On the planned death of innovation



I’ve had many arguments regarding the evaluative benchmark: “demonstration of ability to be innovative.” In support of my claims [and just sheer snarkiness] I supplied the following definition to provide a framework or context for my claims :
Assuming the Oxford English Dictionary definition is accepted for our purposes, I repeat the definition here for clarification: “[t]o change (a thing) into something new; to alter; to renew” and innovative as “[h]aving the character or quality of innovating.
Unfortunately, this did not move my case forward and when I asked for their definition of innovation, one was not supplied. Thus the argument stalled.

I was quite pleased when I read a section of Crawford’s book Shop Class for Soulcraft on tacit knowledge and expertise. It seemed to explicate the idea of innovation within the context of work, and not theoretical work but through exposure to real things. “The expert is not expert because he has a better memory in general, but because the patterns of chess [the example he used] are the patterns of his experience (170).” Intuitive judgements are the “experienced mind…integrating an extraordinarily large number of variables and detecting a coherent pattern. It is the pattern attended to, not the individual variables. Our ability to make good judgements is holistic in character, and arises from repeated confrontations with real things: …in a manner that may be incapable of articulation (168-169).”
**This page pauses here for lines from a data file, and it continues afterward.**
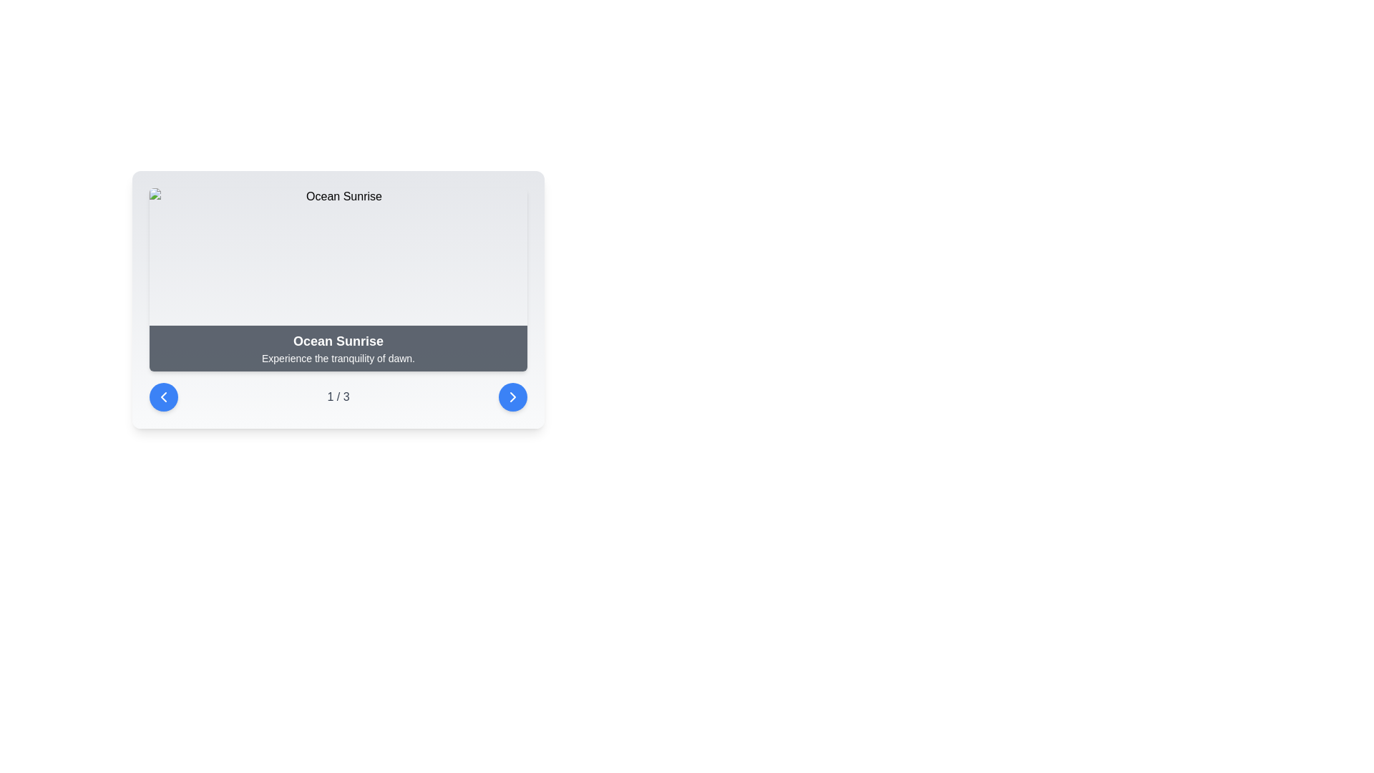 Image resolution: width=1374 pixels, height=773 pixels. Describe the element at coordinates (338, 397) in the screenshot. I see `the pagination component displaying '1 / 3', which is centered horizontally between two navigation buttons in the footer section` at that location.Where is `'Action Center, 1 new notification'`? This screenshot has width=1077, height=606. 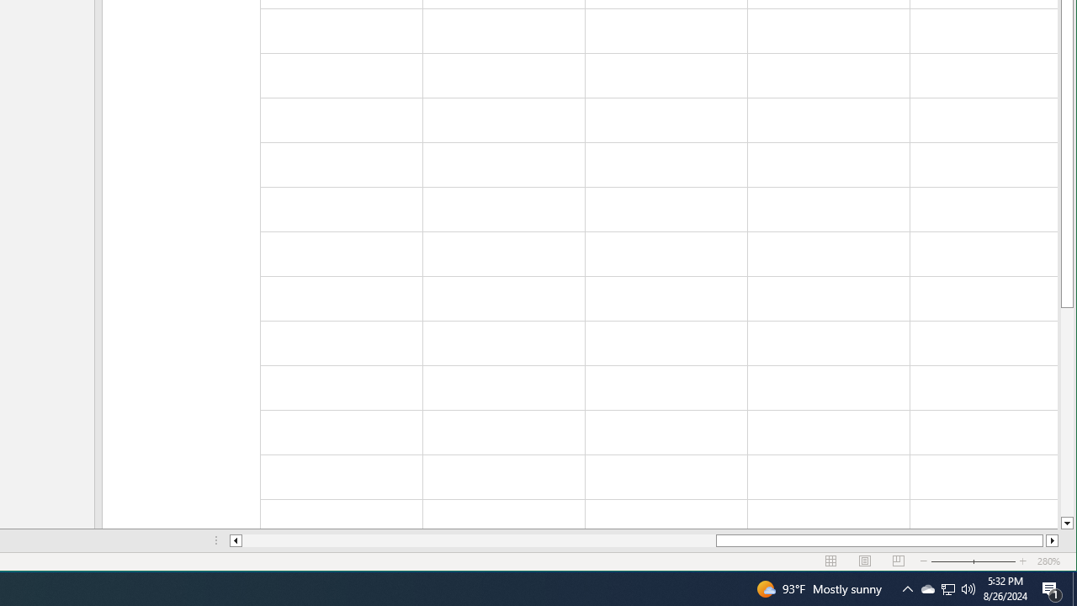
'Action Center, 1 new notification' is located at coordinates (1052, 587). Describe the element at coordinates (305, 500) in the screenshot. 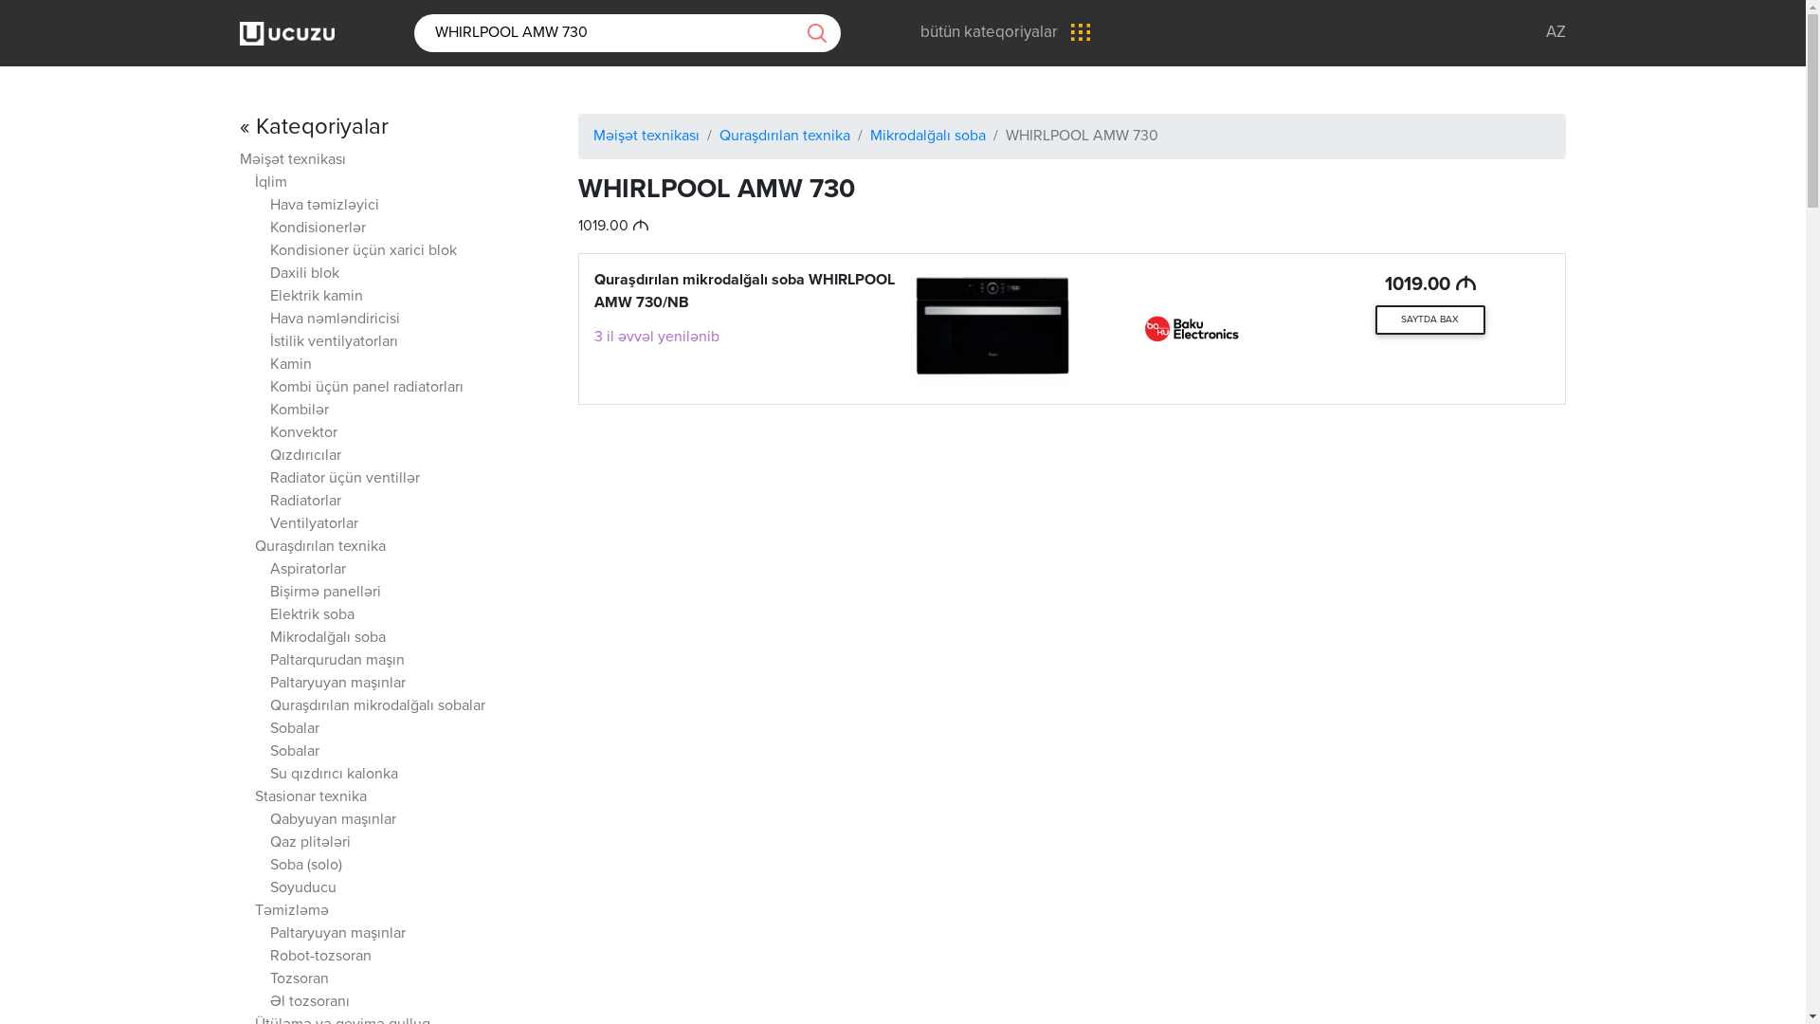

I see `'Radiatorlar'` at that location.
It is in the recognition of patterns one creates the foundation for innovation and creativity, in my opinion. Based on experience, one may recognize patterns be they complete or incomplete, and with this comes a consideration of new ways to deconstruct, reconstruct and even construct new approaches to old problems or newly discovered issues.

Crawford talks innovation better than I do, and in doing so states that tacit knowledge can not be reduced to simple rules that anyone may follow. The desire for rules, when faced with tacit knowledge, results in the development of placeholders representing the complexity of the thing without the essence. Thus competencies have become an attempt to encompass and ultimately control tacit knowledge as, upon investigation (paper under review), competencies are commonly reduced to a prescriptive list of activities or skills bypassing the tacit knowledge implicit in the operational (behaviour/attitude) and conceptual (meta-competence) dimensions of competency. Unfortunately the image or perception of control is becoming more important than the actual grasp offered by tacit knowledge. Thus competency is being reduced to dimensions that may be quantified and controlled. 

And this drive to quantify competencies is ultimately engendered by a neoliberal desire to reduce expenditures related to tacit knowledge. If a job may be reduced to a set of rules (or appearance of a set of rules) anyone can do it, which reduces/negates the cost related to expertise and introduces more bodies in competition for that job, driving the expense down. 

What is truly scary about this approach? Remember the “when is google good enough” and "when is good good enough" discussions? It has become, for example, when is some software good enough, such that the internal costs related to expertise and continuing expertise may be reduced or eliminated internally, reduced and transferred to a company that will manage your systems for you? When is the appearance/placeholder of expertise enough, even though the software doesn’t actually do what you need it to do/want it to do/desire to build it to do, such that social and professional responsibility for tacit knowledge in your field may be ignored in favour of dollars saved or resources allocated to other projects (likely ones not requiring tacit knowledge)? Yes, management gets to determine priorities and allocate resources but we get to ask: what is driving that activity and is it complementary or in line with our professional responsibilities/values and ethics? Under this reign, can innovation and tacit knowledge thrive? I think not. Especially as in parallel, library administrations continue to absorb any opportunities to flex tacit knowledge muscles into their ranks.